While many employers are able to perform such investigations internally, the reality is that even where an employer has the capacity to do so, there are still very real and significant disadvantages in doing so. In fact, given the increased legal and reputational exposure employers now face when confronted with allegations of bullying and harassment, it’s becoming increasingly common and advantageous to retain external legal counsel to conduct such investigations in order to build that solid foundation for employers.
While these advantages are many, here are five reasons why employers ought to retain external legal counsel to conduct workplace investigations:
- Experience – Lawyers (and particularly those who practice in the field of labour and employment) have extensive experience with weighing evidence, assessing credibility, and reaching defensible conclusions, all within the context of the current state of the law.
- Neutrality – By retaining external legal counsel to investigate, employers avoid allegations of bias or bad faith, as the external legal counsel will be viewed as a neutral party without any pre-conceived notions about who’s “right” or “wrong”. As a corollary, by retaining external legal counsel, employers obtain a degree of separation from the conclusion(s) reached and as such, unions or employees should be less inclined to allege bias or bad faith.

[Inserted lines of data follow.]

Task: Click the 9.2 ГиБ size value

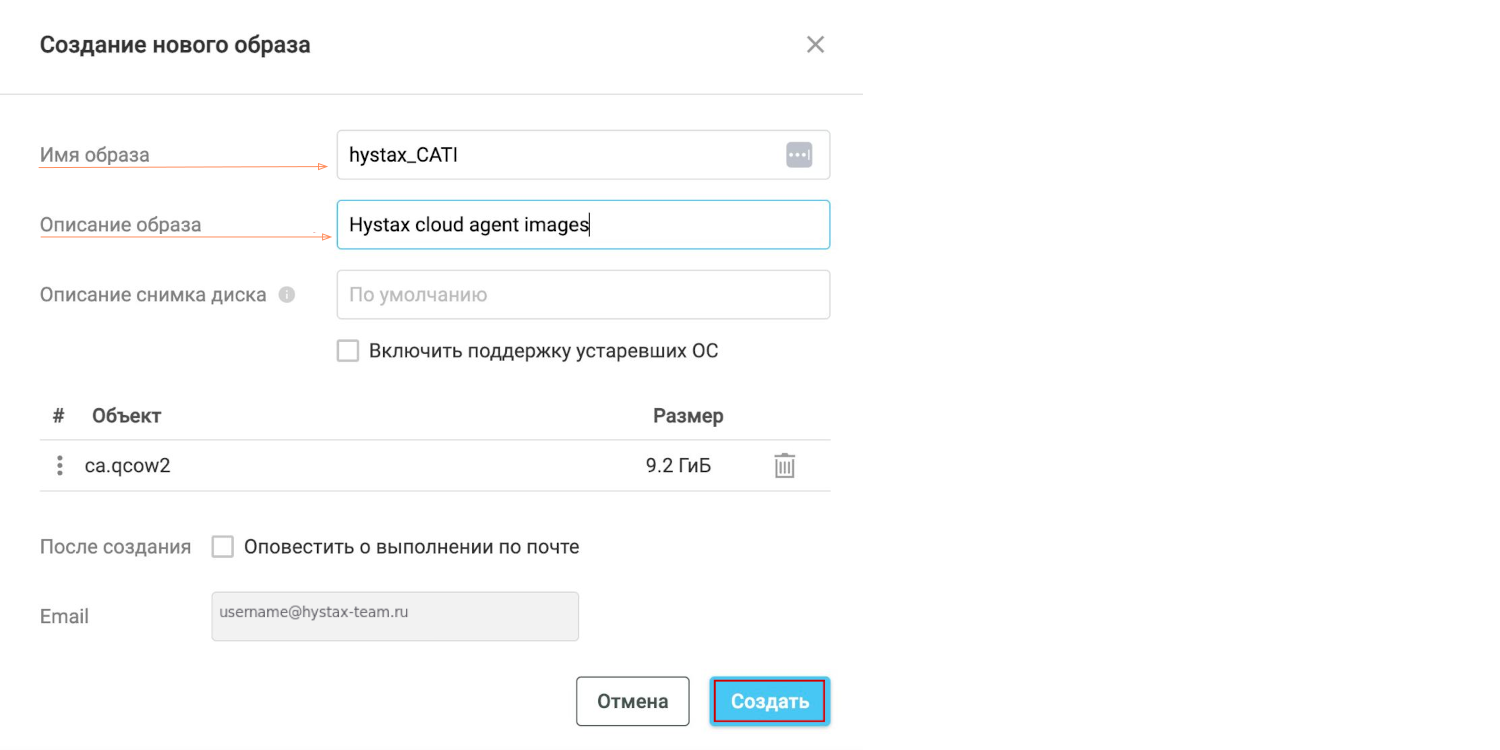Action: point(678,466)
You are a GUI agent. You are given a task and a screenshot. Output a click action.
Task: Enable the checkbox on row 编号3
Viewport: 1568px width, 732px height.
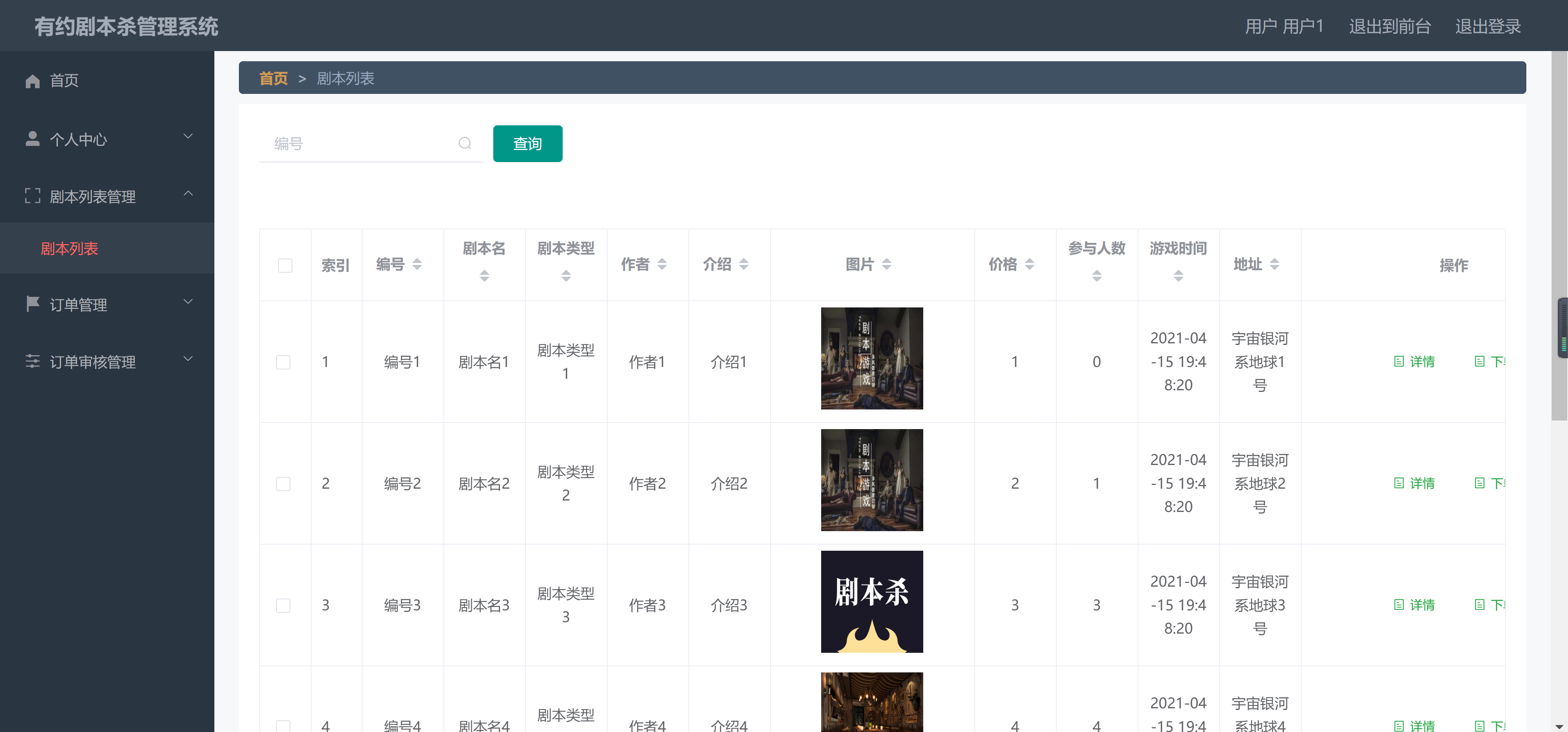tap(283, 605)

- Avoiding Conflicts – Employers often have pre-existing legal counsel they have grown to trust. However, should those individuals be retained as an investigator, they will be conflicted out of representing the employer further on the same matter, should it proceed to arbitration/litigation. As a result, by retaining different legal counsel to investigate the matter, employers ensure that their usual counsel may continue to represent them, who can then rely on a professional investigation completed by lawyers who have anticipated their needs.
- Resources – When investigations are conducted internally by employers, the reality is that the investigation often represents an additional task or duty on top of what is likely an already heavy workload. The practical result is that employees tasked with the investigation are often not able to devote the necessary time to conduct a thorough investigation, which can easily take up to 25 hours for just a basic investigation.

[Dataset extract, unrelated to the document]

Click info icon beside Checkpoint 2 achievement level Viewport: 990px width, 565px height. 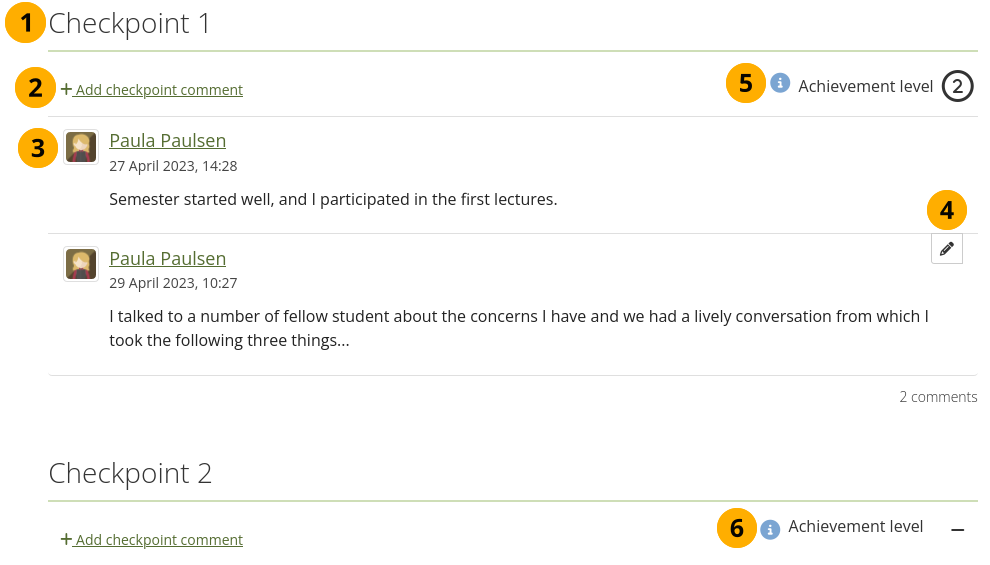(770, 529)
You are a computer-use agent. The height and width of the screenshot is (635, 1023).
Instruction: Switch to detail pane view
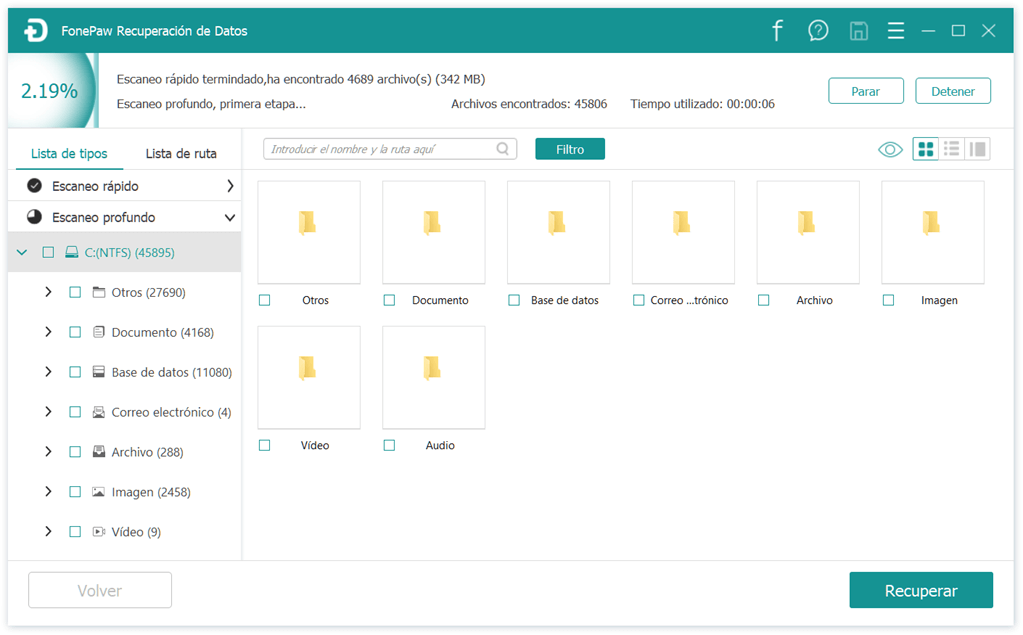tap(978, 150)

- Cost Savings – How can retaining a lawyer to conduct an investigation be a cost saving measure? Given the specific training, experience and abilities of legal counsel to conduct an investigation, the reality is that lawyers should produce a thorough and accurate report. This, in turn, decreases not only the likelihood of any litigation arising, but the length of any such litigation. In other words, an ounce of prevention is worth a pound of cure.
The bottom line is that while no one wants to incur the cost of retaining a lawyer to conduct an investigation, and while not every situation warrants it, there are very real and distinct advantages to doing so.
Moreover, where the consequences of failing to properly investigate allegations of employee misconduct are becoming so large, including the possibility of damages being awarded against employers, employers may no longer be able to afford not to retain a lawyer.